EXERCISE PROMPT: The entries are to be output once more, word for word.

Collected data:
━━━━━━━━━━━━━━━━━━━━
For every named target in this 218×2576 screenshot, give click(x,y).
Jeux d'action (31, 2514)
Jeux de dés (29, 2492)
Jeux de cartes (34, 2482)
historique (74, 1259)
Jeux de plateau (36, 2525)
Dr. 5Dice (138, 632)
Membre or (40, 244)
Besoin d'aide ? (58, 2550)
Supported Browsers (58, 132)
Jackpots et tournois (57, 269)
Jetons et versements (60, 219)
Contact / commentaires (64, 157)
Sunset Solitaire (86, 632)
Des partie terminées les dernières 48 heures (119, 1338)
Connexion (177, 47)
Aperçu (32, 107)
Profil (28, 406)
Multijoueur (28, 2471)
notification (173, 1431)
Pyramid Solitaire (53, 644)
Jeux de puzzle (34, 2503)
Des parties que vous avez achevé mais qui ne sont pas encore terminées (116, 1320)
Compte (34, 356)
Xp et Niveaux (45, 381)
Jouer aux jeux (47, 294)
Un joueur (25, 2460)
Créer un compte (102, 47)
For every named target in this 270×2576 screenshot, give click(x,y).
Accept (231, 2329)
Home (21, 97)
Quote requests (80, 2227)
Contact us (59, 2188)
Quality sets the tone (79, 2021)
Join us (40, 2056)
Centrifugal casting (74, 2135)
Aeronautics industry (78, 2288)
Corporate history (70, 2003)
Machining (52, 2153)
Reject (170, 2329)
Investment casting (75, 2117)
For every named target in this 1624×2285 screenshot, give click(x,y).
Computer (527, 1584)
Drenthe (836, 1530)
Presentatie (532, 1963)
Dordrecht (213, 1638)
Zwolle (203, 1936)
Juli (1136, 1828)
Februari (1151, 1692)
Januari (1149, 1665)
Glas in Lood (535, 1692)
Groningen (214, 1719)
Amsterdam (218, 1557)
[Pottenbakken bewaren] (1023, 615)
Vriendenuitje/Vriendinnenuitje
━━━━━━━━━━━━━━━━━━━━
ANSWER SPACE:
For every named target in this 218×2576 screenshot, give click(x,y).
Jeux d'action (31, 2514)
Jeux de dés (29, 2492)
Jeux de cartes (34, 2482)
historique (74, 1259)
Jeux de plateau (36, 2525)
Dr. 5Dice (138, 632)
Membre or (40, 244)
Besoin d'aide ? (58, 2550)
Supported Browsers (58, 132)
Jackpots et tournois (57, 269)
Jetons et versements (60, 219)
Contact / commentaires (64, 157)
Sunset Solitaire (86, 632)
Des partie terminées les dernières 48 heures (119, 1338)
Connexion (177, 47)
Aperçu (32, 107)
Profil (28, 406)
Multijoueur (28, 2471)
notification (173, 1431)
Pyramid Solitaire (53, 644)
Jeux de puzzle (34, 2503)
Des parties que vous avez achevé mais qui ne sont pas encore terminées (116, 1320)
Compte (34, 356)
Xp et Niveaux (45, 381)
Jouer aux jeux (47, 294)
Un joueur (25, 2460)
Créer un compte (102, 47)
For every named target in this 270×2576 screenshot, give click(x,y).
Accept (231, 2329)
Home (21, 97)
Quote requests (80, 2227)
Contact us (59, 2188)
Quality sets the tone (79, 2021)
Join us (40, 2056)
Centrifugal casting (74, 2135)
Aeronautics industry (78, 2288)
Corporate history (70, 2003)
Machining (52, 2153)
Reject (170, 2329)
Investment casting (75, 2117)
For every named target in this 1624×2285 screenshot, give click(x,y).
Computer (527, 1584)
Drenthe (836, 1530)
Presentatie (532, 1963)
Dordrecht (213, 1638)
Zwolle (203, 1936)
Juli (1136, 1828)
Februari (1151, 1692)
Januari (1149, 1665)
Glas in Lood (535, 1692)
Groningen (214, 1719)
Amsterdam (218, 1557)
[Pottenbakken bewaren] (1023, 615)
Vriendenuitje/Vriendinnenuitje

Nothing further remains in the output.